## STATED TASK
Can you reproduce the data below word for word, starting with the line containing "Task: Click the Figure" and going on through the end of the data, leaving the pictures out of your answer?

====

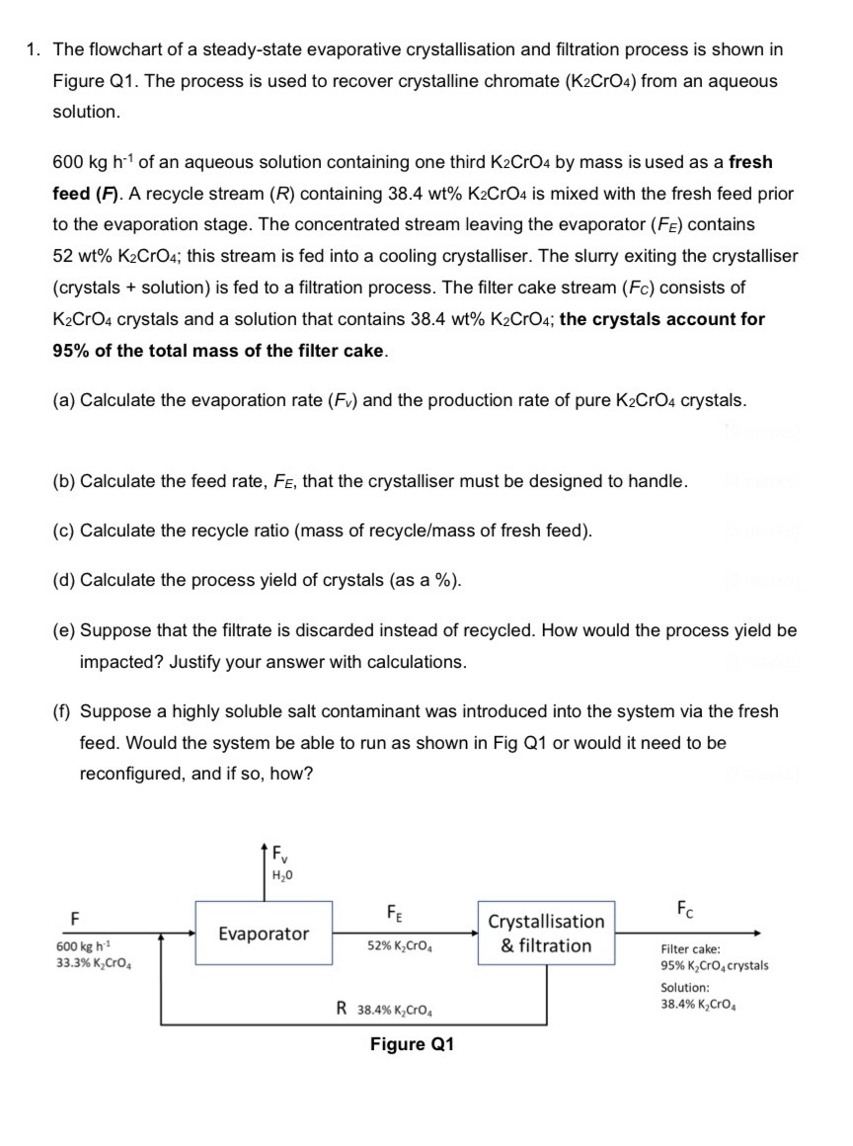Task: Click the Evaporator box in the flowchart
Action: click(263, 934)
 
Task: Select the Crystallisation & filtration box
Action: click(546, 934)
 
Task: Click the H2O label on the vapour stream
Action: click(280, 873)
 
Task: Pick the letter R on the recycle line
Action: click(341, 1009)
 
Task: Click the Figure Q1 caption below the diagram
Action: click(412, 1044)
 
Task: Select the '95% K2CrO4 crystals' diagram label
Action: click(714, 965)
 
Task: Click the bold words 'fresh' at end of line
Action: click(750, 162)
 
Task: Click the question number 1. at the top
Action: click(34, 49)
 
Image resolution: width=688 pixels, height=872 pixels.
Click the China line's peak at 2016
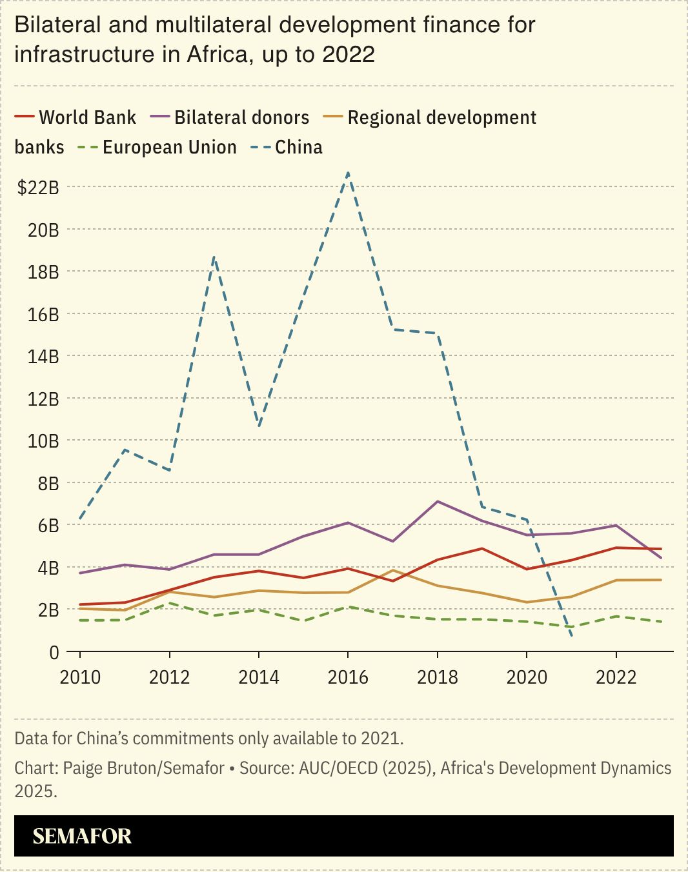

====

## WRITTEN RESPONSE
Task: Click the Figure Q1 caption below the diagram
Action: click(412, 1044)
 
Task: Select the '95% K2CrO4 crystals' diagram label
Action: click(714, 965)
 
Task: Click the bold words 'fresh' at end of line
Action: click(750, 162)
 
Task: Click the question number 1. at the top
Action: click(34, 49)
 
Image resolution: width=688 pixels, height=872 pixels.
Click the China line's peak at 2016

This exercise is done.